» **Text passage**
= = =

My experience with Elodie opened up the doors of conversation which felt like a gift from the Gods. It enabled me to actually take part actively in social gatherings, rather than just sitting like a piece of furniture. I was invited to a workmates dinner party and I relished the opportunity testing out my new skills on all of the other guests. I was talking to an engineer at an aluminum smelter in the French Alps where he lives who wasn’t too passionate about his job but loves paragliding. He told me that he dreams of going to Manilla. Not the Manilla that’s the capital of the Philippines, the Manilla that is 45 km from Tamworth, is home to 2000 residents and was recently found to have the lowest per capita income in all of Australia. It also happens to be the paragliding capital of Australia but still, it’s a funny world.
Funnier still was when I made an A-grade faux ami, or false friend. These are words that are the same in English and French, but have different meanings. A good example is when as Aussie mate of mine told her new French pals that she was trés trés escité for the New Years Eve celebrations. Turns out that excité doesn’t mean ‘excited’ but ‘horny’.
Well, mine that night almost rivals it. We were talking about French bread and people were showering it with complements, so I piped up and said something about how in Australia we use more preservatives and that no one ever talks about how good it is. Before I could go on to say how I appreciate bread that stays fresh for longer than thirty seconds I was cut off by laughter. The sort of laughter that lets you know you have made a critical error. Yup, preservatif is the French word for ‘condom’, the word I was looking for was conservation.

= = =

Items listed in a dataset
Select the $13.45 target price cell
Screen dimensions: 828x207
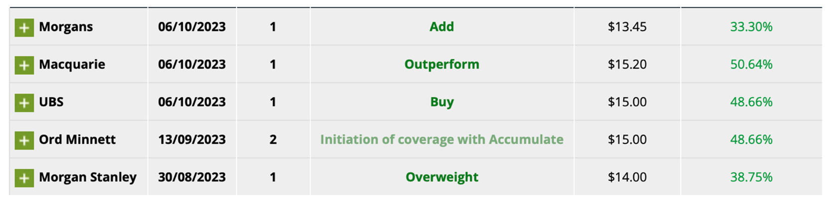627,27
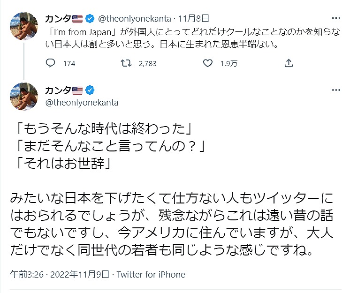Open the share icon on the first tweet
The height and width of the screenshot is (293, 350).
289,63
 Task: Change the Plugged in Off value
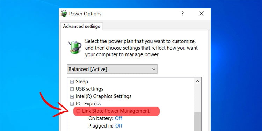119,126
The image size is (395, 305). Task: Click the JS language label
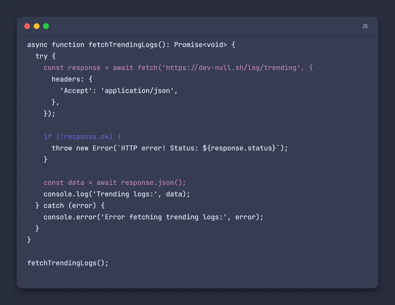[x=365, y=26]
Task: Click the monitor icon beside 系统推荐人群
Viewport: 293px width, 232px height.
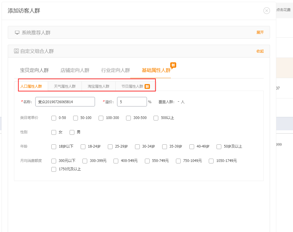Action: pyautogui.click(x=17, y=33)
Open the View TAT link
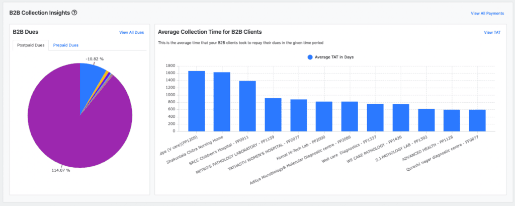 pos(492,32)
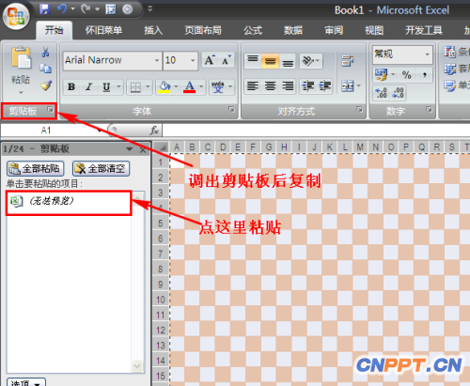The image size is (470, 386).
Task: Click the Merge and Center icon
Action: (x=348, y=85)
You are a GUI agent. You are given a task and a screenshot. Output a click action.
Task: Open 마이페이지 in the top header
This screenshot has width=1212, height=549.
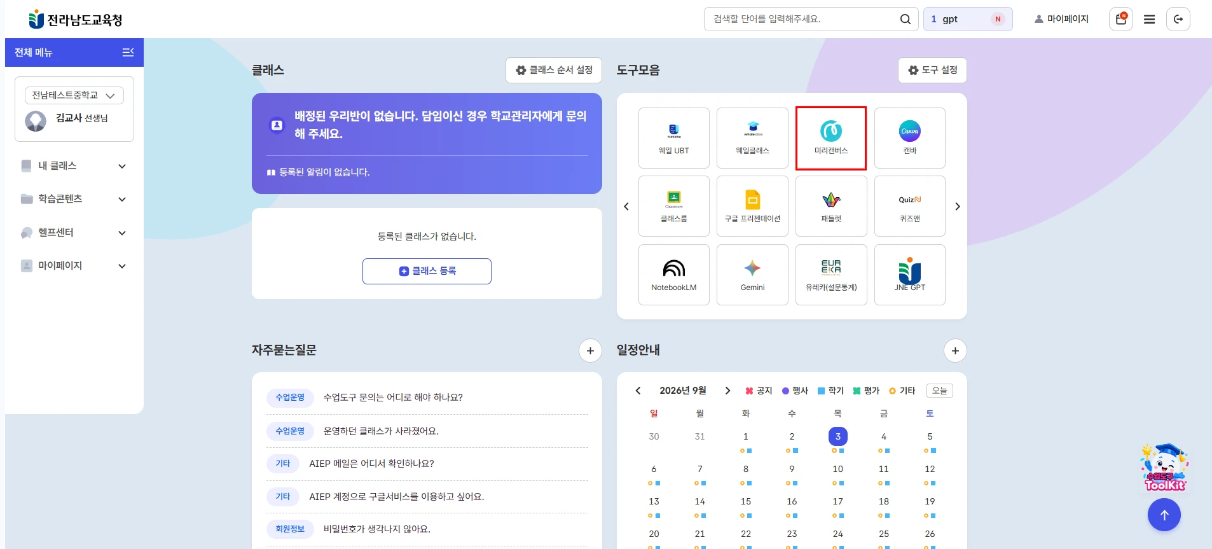tap(1061, 19)
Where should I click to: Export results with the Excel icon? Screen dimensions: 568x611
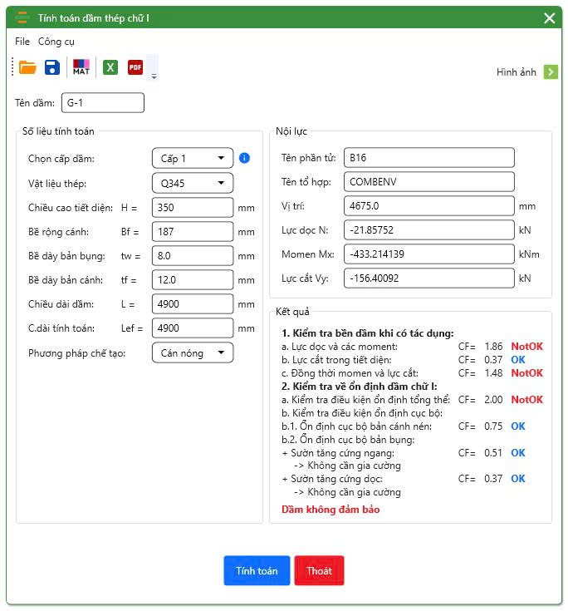click(110, 68)
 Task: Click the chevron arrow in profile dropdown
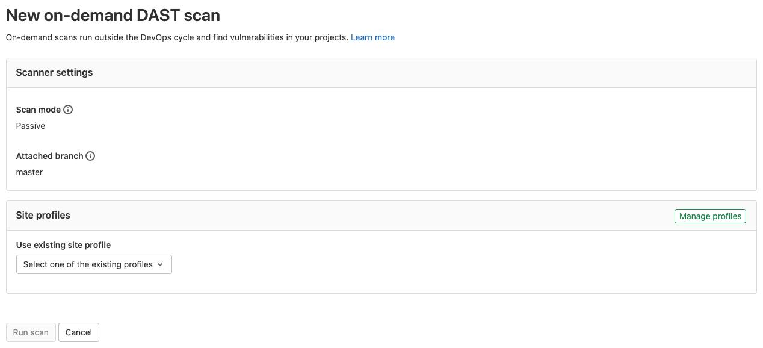160,265
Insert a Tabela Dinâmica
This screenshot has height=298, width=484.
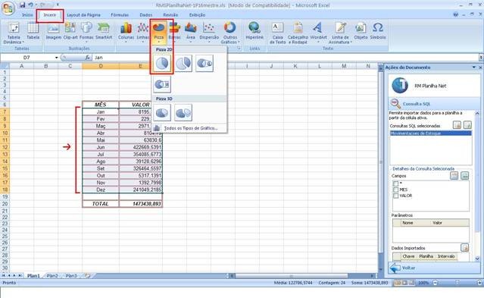click(x=14, y=33)
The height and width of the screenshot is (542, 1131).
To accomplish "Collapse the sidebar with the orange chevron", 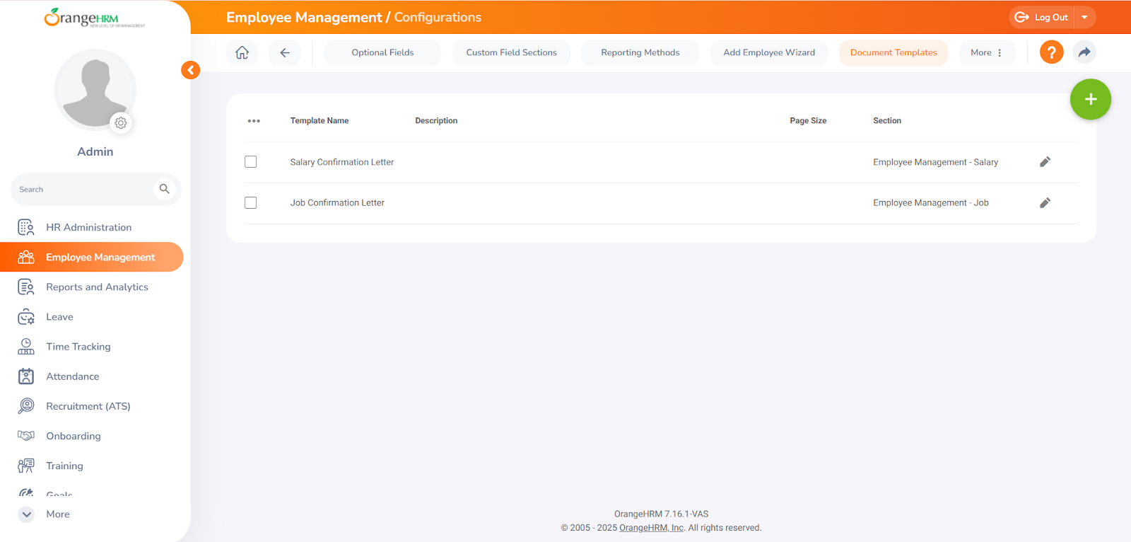I will click(x=190, y=70).
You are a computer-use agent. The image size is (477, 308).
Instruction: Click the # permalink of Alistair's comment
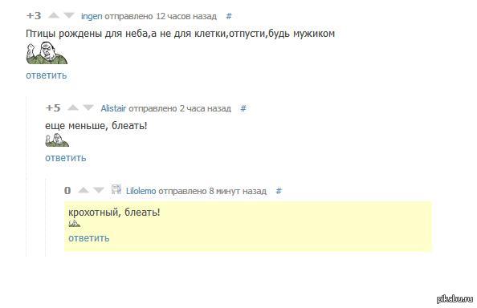(x=243, y=108)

= = =

» **Requirement 1**
Summarize the passage about learning French conversation in two sentences.
» **Requirement 2**
List every fact that the passage about learning French conversation gives about Manilla, the town in Australia.
» **Requirement 3**
Based on the passage about learning French conversation, answer yes or no to each statement and quote the words that decide it.
(a) The engineer was very passionate about his job.
(b) The word the writer meant to use at the dinner party was conservation.
(c) False friends are words that are the same in English and French but have different meanings.

» **Answer space 1**
After gaining conversation skills with Elodie, the writer talked at a dinner party with an engineer who dreams of going to Manilla, a small Australian town that is the country's paragliding capital, not the capital of the Philippines. That night, the writer said that Australia uses more preservatives in bread and was met with laughter, because preservatif is the French word for "condom" and the intended word was conservation.

» **Answer space 2**
- It is 45 km from Tamworth.
- It is home to 2000 residents.
- It was recently found to have the lowest per capita income in all of Australia.
- It is the paragliding capital of Australia.

» **Answer space 3**
(a) No: "wasn’t too passionate about his job but loves paragliding"
(b) Yes: "the word I was looking for was conservation"
(c) Yes: "These are words that are the same in English and French, but have different meanings."